- _Instructions_:
1. In the passage on evil in Tolkien's world, what did Saruman ravage the forests of Fangorn for?
2. Reproduce the passage on evil in Tolkien's world between "Evil does not" and "the evil will.", inclusive.

- _Given passage_:
— begin —
4.1.2. As a symbol of Evil

I have observed that Evil in Tolkien's world is destructive. Throughout it is the antithesis of creativity. The fall of Morgoth began with the discords in the Music of Iluvatar and he degenerated to a vengeful, spiteful figure, consumed by envy and hatred for the beauty of the creation of Iluvatar and the Valar. He destroyed the Lamps of the Valar, and the Two Trees in Valinor. And that which he did not wish to destroy he coveted. And this is exemplified with the Silmarils.

Good is associated with the purity of creation and the preservation of the beauty that has been created. The function of the Elven Rings exemplified and symbolises this. Across the River from the beautiful and mystical Lorien is the corrupt and foreboding darkness of Mirkwood. And further to the South evil has ravaged the land. The Marshes, the borders of Mordor, indeed all of Mordor itself, is the Wasteland, deprived of beauty, freshness, purity and cleanliness that one associates with nature. Very little grows, certainly nothing of beauty, and that which does, like the thorn-bushes in Mordor, struggles to survive and is hurtful. Tolkien makes the contrast clear when Sam and Frodo enter Ithilien. There are green growing things, the fresh smells of the country-side, flowers and herbs and fresh water. Ithilien is still protected by the Men of Minas Tirith and has not fallen under the domination or destructive influences of Evil.

The creative forces of Good, exemplified by the natural realm, are set against the destructive forces of Evil, epitomised by Saruman's Isengard. Saruman thinks that he is a creator, but in fact he is a destroyer. He has ravaged the forests of Fangorn for wood for his fires. His engines are engines of destruction. To build he must first destroy, and the destruction is of the natural world, and of beauty. And what is replaced is ugly. Tolkien deplored industrialism and so often the fume and smoke of factories and the clank and grind of machines are synonymous with and evil influence. The ravaged Shire is an example, with Sandyman's Mill dominating Hobbiton.

Evil does not exist in a vacuum. It must have someone or something to work upon; someone or something to corrupt, pervert, control, dominate and, in the process destroy. These are the hallmarks of Sauron's and Morgoth's evil. And there are two important aspects of evil - evil will and evil power. Evil will is the animus, the mental ingredient that considers the act of evil. It is totally corrupt, for it is of the mind and is ever present. Evil power is the ability to realise the desires of the evil will.

The Ring is a personification of Sauron's evil will and its use will result in an evil end. This becomes clear in Elrond's comment to Boromir [63]. To use the Ring as a means to attaining an end, albeit howsoever noble, will result in a replacement of one form of evil with another. No good end can come from evil means, and in this respect an essential ingredient of the major moral imperative of Tolkien's Middle-earth is demonstrated.

Essentially the primary symbolism of the Ring is as the will to mere power, seeking to make itself objective by physical force and mechanism, and so also inevitably by lies [64].

In the macrocosmic sense, the Ring has an even greater symbolism. It represents the omnipresence of evil. In Middle-earth, evil is not only the antithesis of moral thought and deed. It is personified, present and incarnate. The very presence and existence of the Ring, containing the evil will and power of its maker demonstrates this very tangible reality.
— end —
- _Items_:
— begin —
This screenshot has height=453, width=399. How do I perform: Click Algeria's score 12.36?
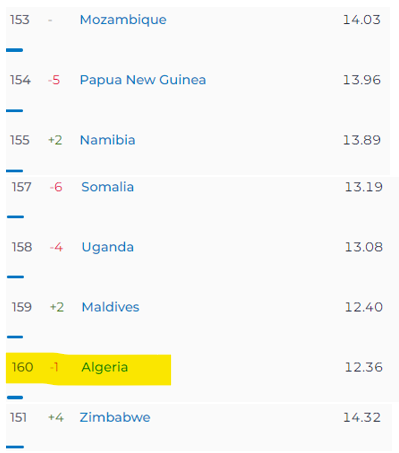pyautogui.click(x=363, y=367)
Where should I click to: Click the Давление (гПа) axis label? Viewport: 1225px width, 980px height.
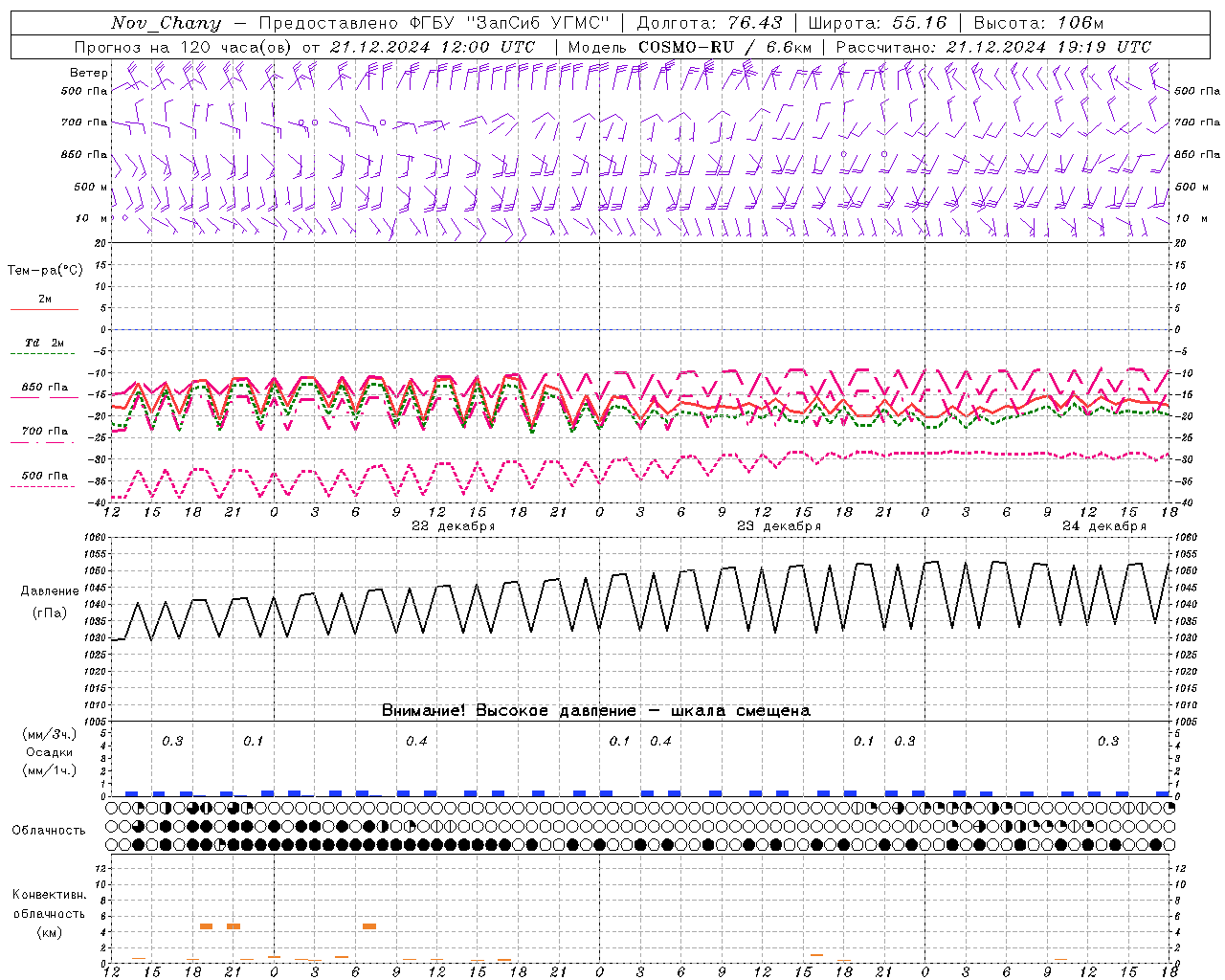coord(49,601)
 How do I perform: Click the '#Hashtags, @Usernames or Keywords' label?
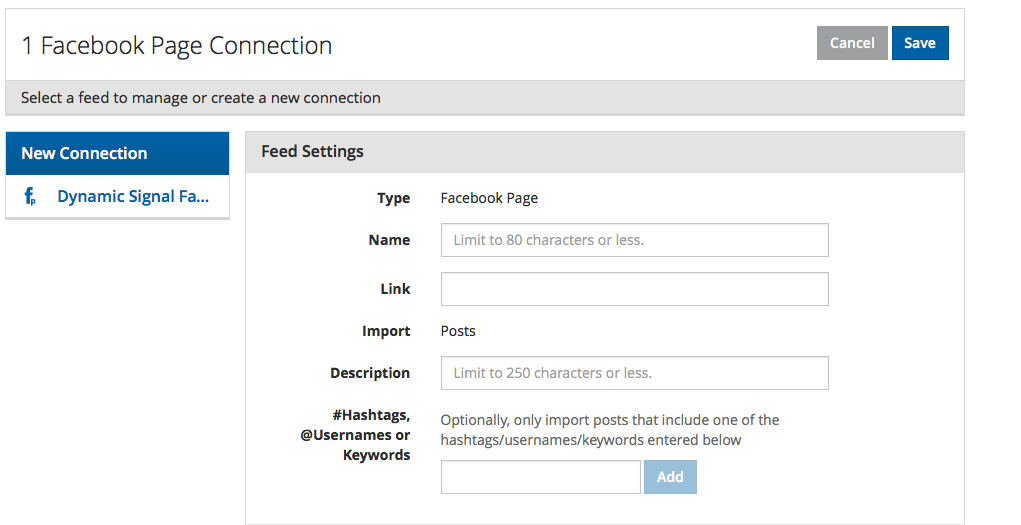click(x=356, y=434)
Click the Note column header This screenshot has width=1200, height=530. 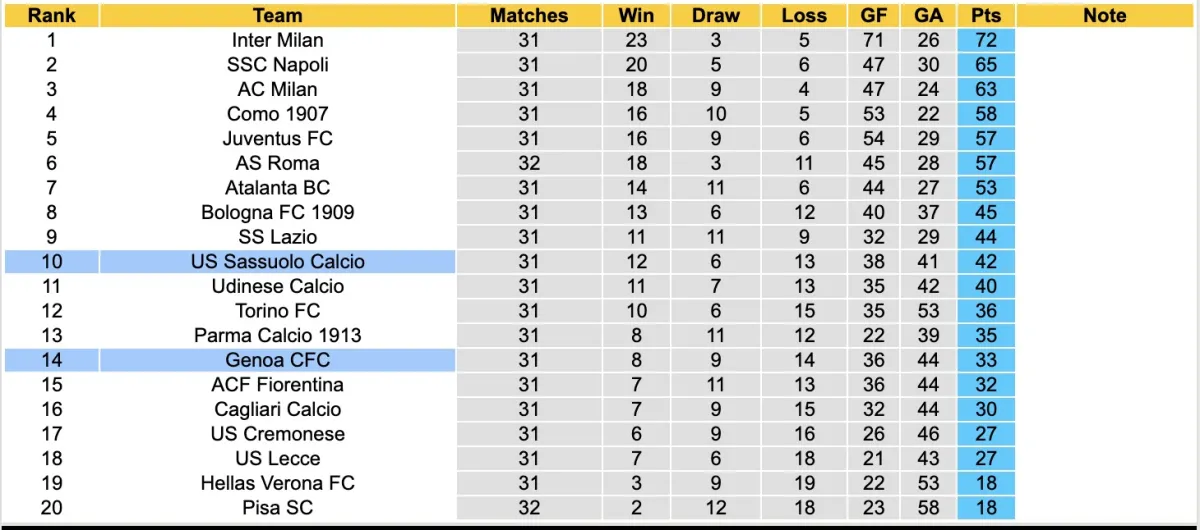tap(1104, 15)
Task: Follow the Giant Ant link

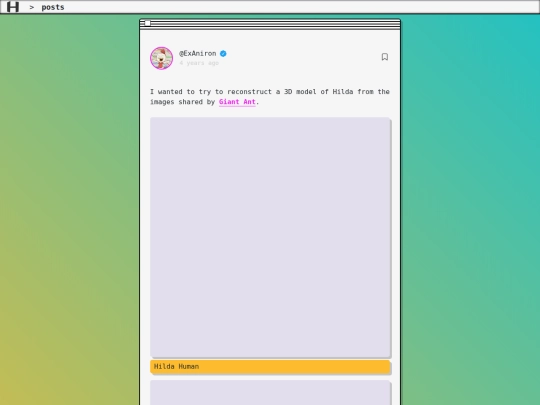Action: tap(237, 102)
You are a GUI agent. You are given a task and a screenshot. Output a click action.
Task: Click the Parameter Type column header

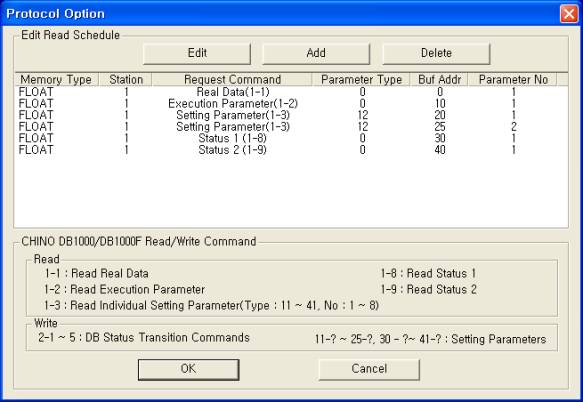(x=361, y=80)
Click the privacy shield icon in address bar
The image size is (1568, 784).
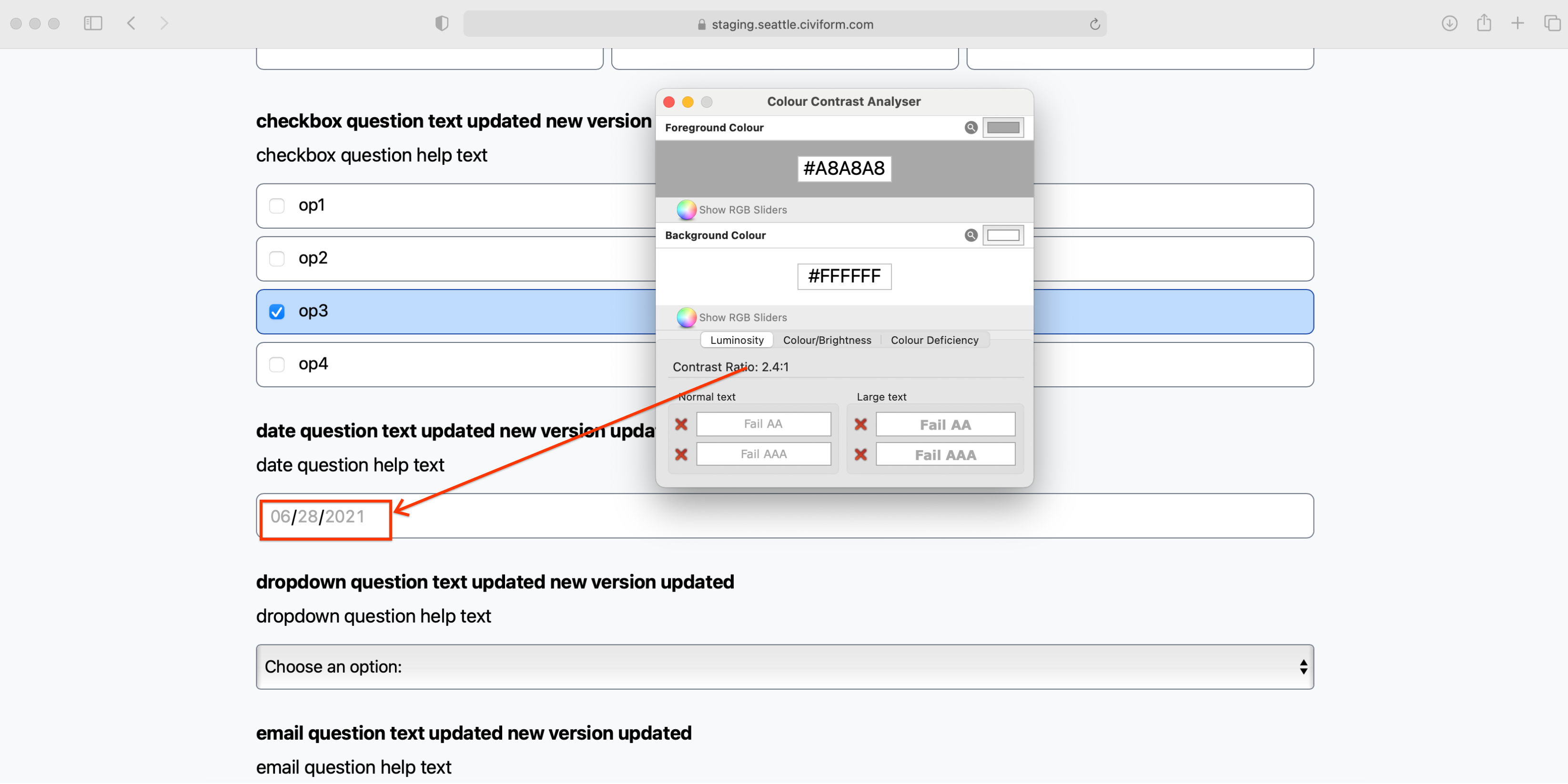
— end —
- _Answers per task_:
1. Wood for his fires.

2.
Evil does not exist in a vacuum. It must have someone or something to work upon; someone or something to corrupt, pervert, control, dominate and, in the process destroy. These are the hallmarks of Sauron's and Morgoth's evil. And there are two important aspects of evil - evil will and evil power. Evil will is the animus, the mental ingredient that considers the act of evil. It is totally corrupt, for it is of the mind and is ever present. Evil power is the ability to realise the desires of the evil will.